The aim of our study was to perform a head-to-head comparison of these techniques in diagnosing fibrosis, significant fibrosis, and cirrhosis in a population consisting of normal subjects and patients with CLD.

Patients and methods

Patients

A total of 91 subjects were selected to enter the study. All consecutive patients with CLD who underwent percutaneous liver biopsy during the last year were invited to participate. Fifty-four out of 78 (70%) gave their informed consent and attended the study, which was approved by the local ethical committee. Two patients with decompensated cirrhosis and 3 with hepatocellular carcinoma were excluded. The control group consisted of 37 normal subjects who were randomly selected from among voluntary blood donors in our area.

Liver biopsy was performed with a 16–17 G needle (Biomoll, HS Hospital Service, Aprilia, Italy) at a median time of 7 months (range 1–12) prior to the study. The specimens were taken only from the right liver lobe and were adequate (at least 2 cm in length and 11 portal tracts) in all cases. More specifically, the median length of all specimens was 3.8 cm (range 2–4.8), and the median number of portal tracts per specimen was 15 (range 11–17). All liver biopsies were formalin-fixed, embedded in paraffin, and routinely stained with hematoxylin and eosin, periodic acid–Schiff after diastase digestion, Masson’s trichrome, and Perl’s method for iron.

Liver fibrosis was staged according to the Metavir scoring system [21]: F0, non-fibrosis; F1, portal fibrosis without septa; F2, portal fibrosis with few septa; F3, numerous septa without cirrhosis; F4, cirrhosis. Significant fibrosis was defined as stage F2 or greater, while healthy voluntary blood donors were considered to have F0 fibrosis. Necro-inflammatory activity was graded as follows: A0, none; A1, mild; A2, moderate; A3, severe.On the same day in November 2010, the subjects underwent a liver stiffness measurement (Fibroscan), an upper abdominal ultrasound examination (MyLab70, Esaote, Genova, Italy) and an RTE (Preirus, Hitachi Medical Systems Europe Holding AG, Zug, Switzerland). An interval of at least one month between the liver biopsy and the performance of TE plus RTE was required in order for the patient to be included in the study.

Fifteen days after the first visit, all subjects were further evaluated with ARFI (Acuson S2000 Virtual Touch Tissue Quantification, Siemens, Erlangen, Germany). The procedures were performed after an 8 h period of fasting and in the resting condition. Only patients who underwent all three examinations were included in the study and analyzed.

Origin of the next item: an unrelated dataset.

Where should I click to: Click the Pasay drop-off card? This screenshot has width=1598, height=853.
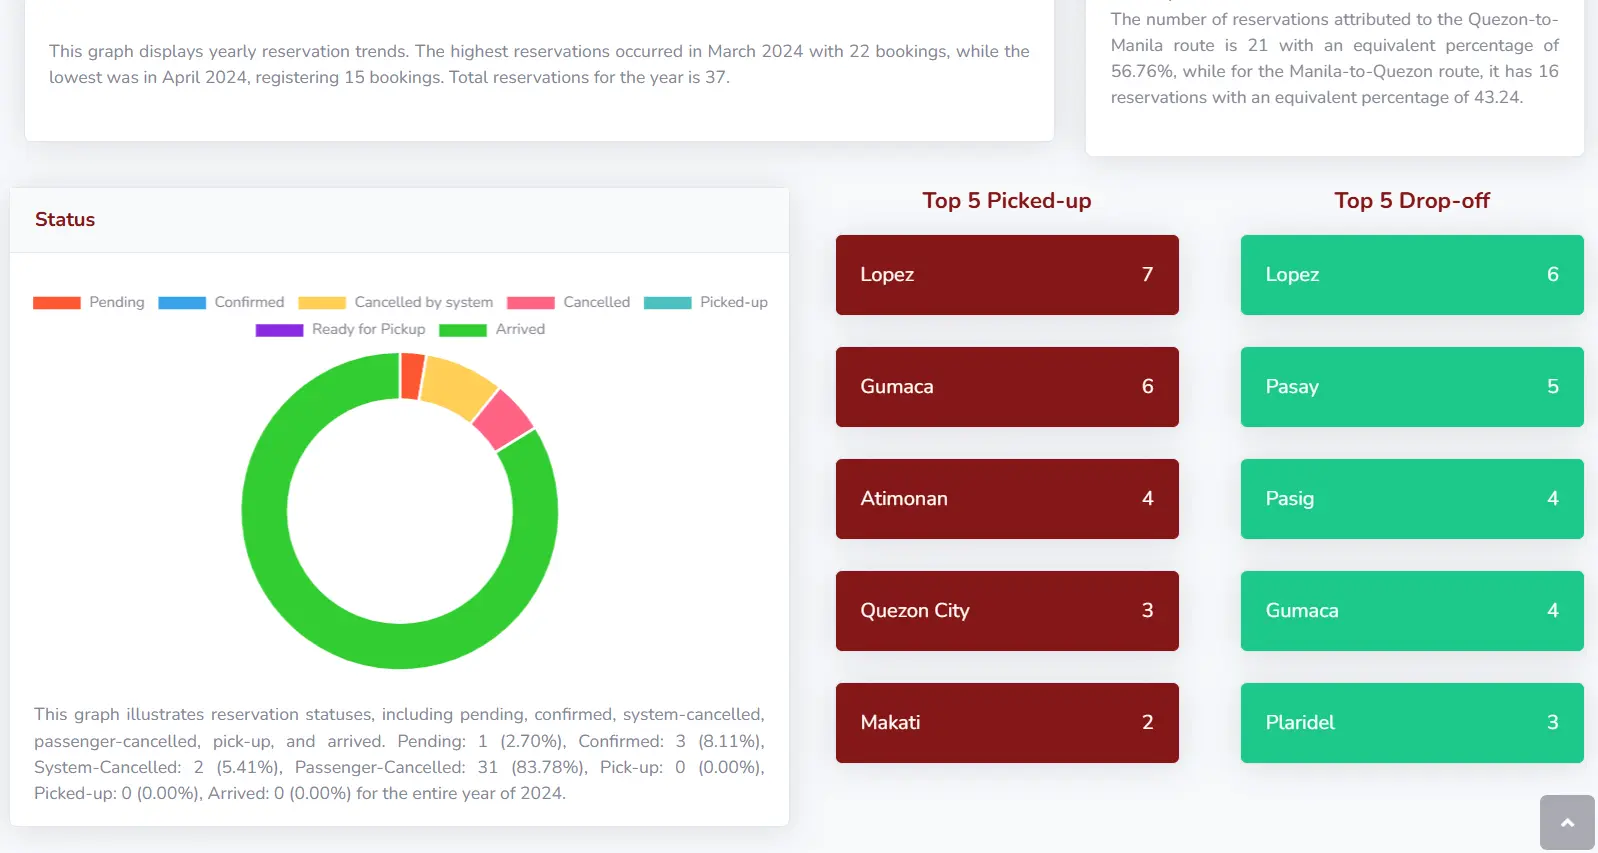click(1411, 387)
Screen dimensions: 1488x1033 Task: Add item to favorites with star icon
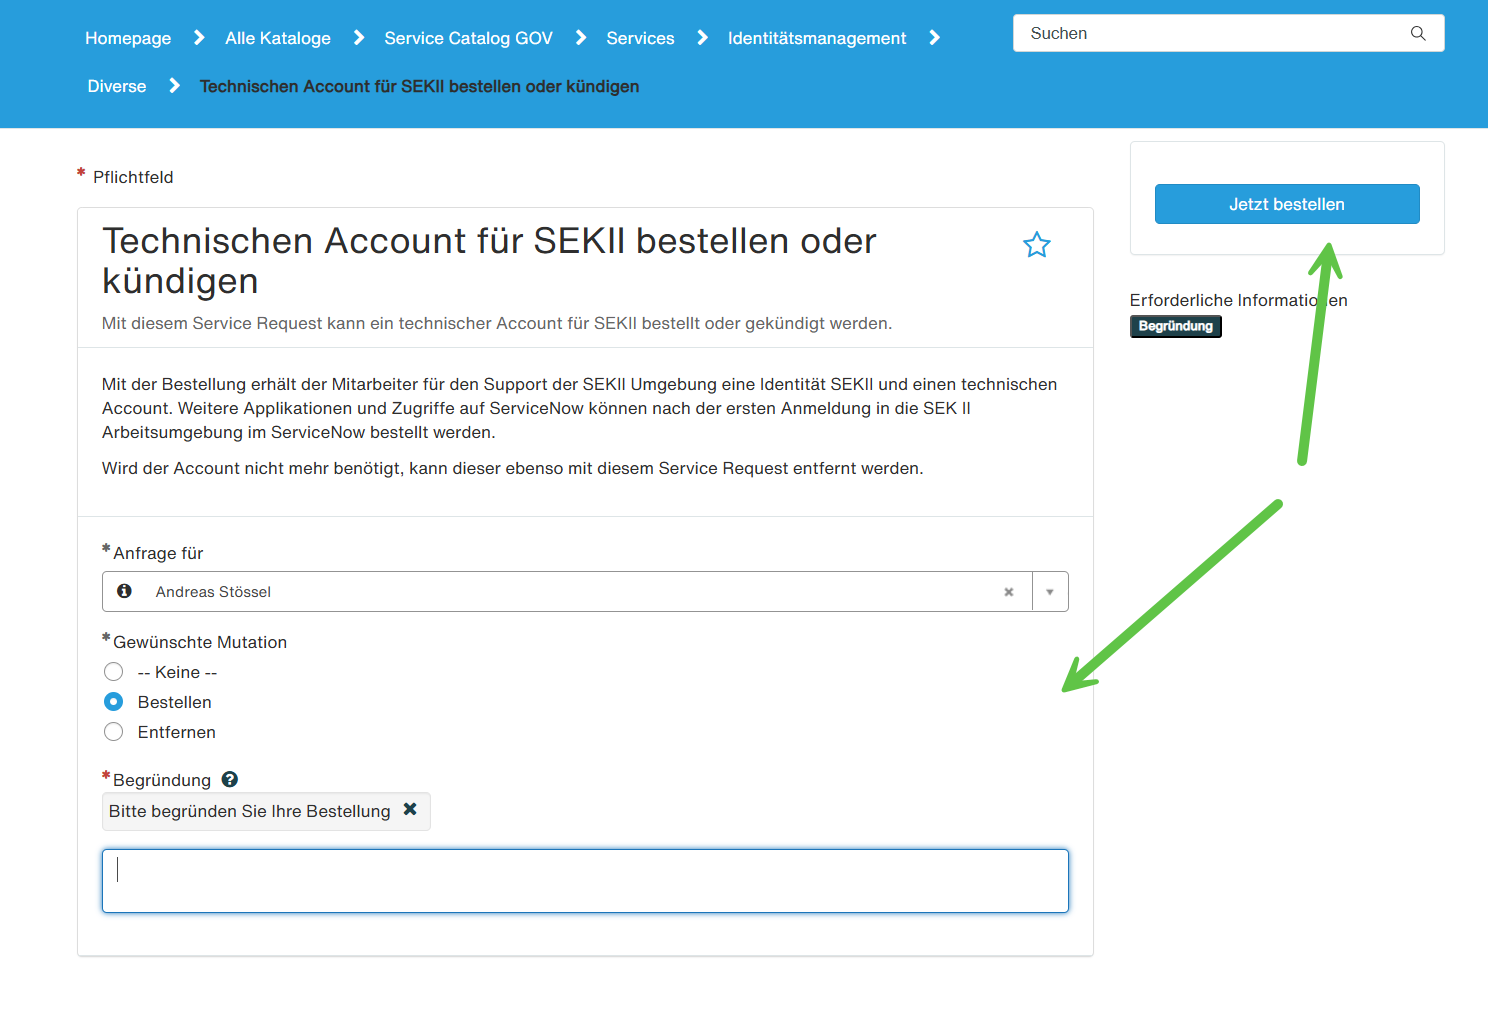coord(1037,245)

Liver stiffness measurements

TE was performed with Fibroscan and with the regular probe by a specifically trained physician (PD). The tip of the probe transducer was placed in the intercostal space at the level of the right midaxillary line and at the center of the right liver lobe. Results were expressed in kilopascals (kPa) and as the median of 10 valid acquisitions, with values ranging from 2.5 to 75 kPa. Only procedures with at least 10 valid acquisitions, a success rate of at least 60%, and an interquartile range (IQR)/median stiffness ratio of <0.3 were considered. TE was classified as having failed if no or <10 measurements were obtained, while unreliable TE was defined as a success rate of <60% and/or an IQR/median stiffness ratio of <0.3 [6].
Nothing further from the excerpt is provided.